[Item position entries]

__________________________________________________

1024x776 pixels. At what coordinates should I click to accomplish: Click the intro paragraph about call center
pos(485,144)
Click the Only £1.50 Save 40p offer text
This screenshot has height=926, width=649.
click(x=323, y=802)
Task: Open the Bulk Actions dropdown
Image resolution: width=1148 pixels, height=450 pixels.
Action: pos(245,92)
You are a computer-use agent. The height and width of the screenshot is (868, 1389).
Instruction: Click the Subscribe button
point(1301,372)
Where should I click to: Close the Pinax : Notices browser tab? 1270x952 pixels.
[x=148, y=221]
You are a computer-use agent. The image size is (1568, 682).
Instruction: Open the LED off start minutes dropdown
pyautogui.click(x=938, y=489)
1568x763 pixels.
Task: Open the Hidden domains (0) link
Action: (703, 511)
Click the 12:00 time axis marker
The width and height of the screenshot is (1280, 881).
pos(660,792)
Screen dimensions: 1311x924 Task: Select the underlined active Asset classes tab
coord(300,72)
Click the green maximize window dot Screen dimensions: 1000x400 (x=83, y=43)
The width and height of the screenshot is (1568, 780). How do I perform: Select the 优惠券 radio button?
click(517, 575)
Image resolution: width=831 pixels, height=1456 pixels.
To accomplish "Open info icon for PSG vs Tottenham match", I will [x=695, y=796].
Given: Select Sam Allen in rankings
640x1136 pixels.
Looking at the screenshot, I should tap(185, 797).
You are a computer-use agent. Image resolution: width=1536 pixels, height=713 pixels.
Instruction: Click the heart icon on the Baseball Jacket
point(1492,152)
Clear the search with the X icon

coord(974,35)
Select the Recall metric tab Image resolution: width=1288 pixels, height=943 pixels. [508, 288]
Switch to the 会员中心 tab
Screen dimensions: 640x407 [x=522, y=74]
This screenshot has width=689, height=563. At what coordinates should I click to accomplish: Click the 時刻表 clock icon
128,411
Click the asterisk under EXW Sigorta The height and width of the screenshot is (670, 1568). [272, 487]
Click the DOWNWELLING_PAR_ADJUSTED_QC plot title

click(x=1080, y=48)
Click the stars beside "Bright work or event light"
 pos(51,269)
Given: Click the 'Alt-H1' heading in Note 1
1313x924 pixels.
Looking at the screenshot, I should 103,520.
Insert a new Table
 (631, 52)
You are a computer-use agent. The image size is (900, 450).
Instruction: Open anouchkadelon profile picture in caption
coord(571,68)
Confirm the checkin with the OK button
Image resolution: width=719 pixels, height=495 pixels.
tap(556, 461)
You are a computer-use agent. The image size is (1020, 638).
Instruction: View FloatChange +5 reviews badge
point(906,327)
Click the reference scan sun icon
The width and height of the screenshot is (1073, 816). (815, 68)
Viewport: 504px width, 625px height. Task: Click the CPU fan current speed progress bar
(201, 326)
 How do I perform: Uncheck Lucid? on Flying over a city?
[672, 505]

__________________________________________________

THE PROBLEM:
Pick out every line in the records that contains the word "resolution" and copy each of those lines.

FINISHED EXERCISE:
Image resolution: width=1148 pixels, height=450 pixels.
Image resolution: width=831 pixels, height=1456 pixels.
You are a computer-use agent. Image resolution: width=1536 pixels, height=713 pixels.
Select the Recall metric tab Image resolution: width=1288 pixels, height=943 pixels. [508, 288]
Image resolution: width=719 pixels, height=495 pixels.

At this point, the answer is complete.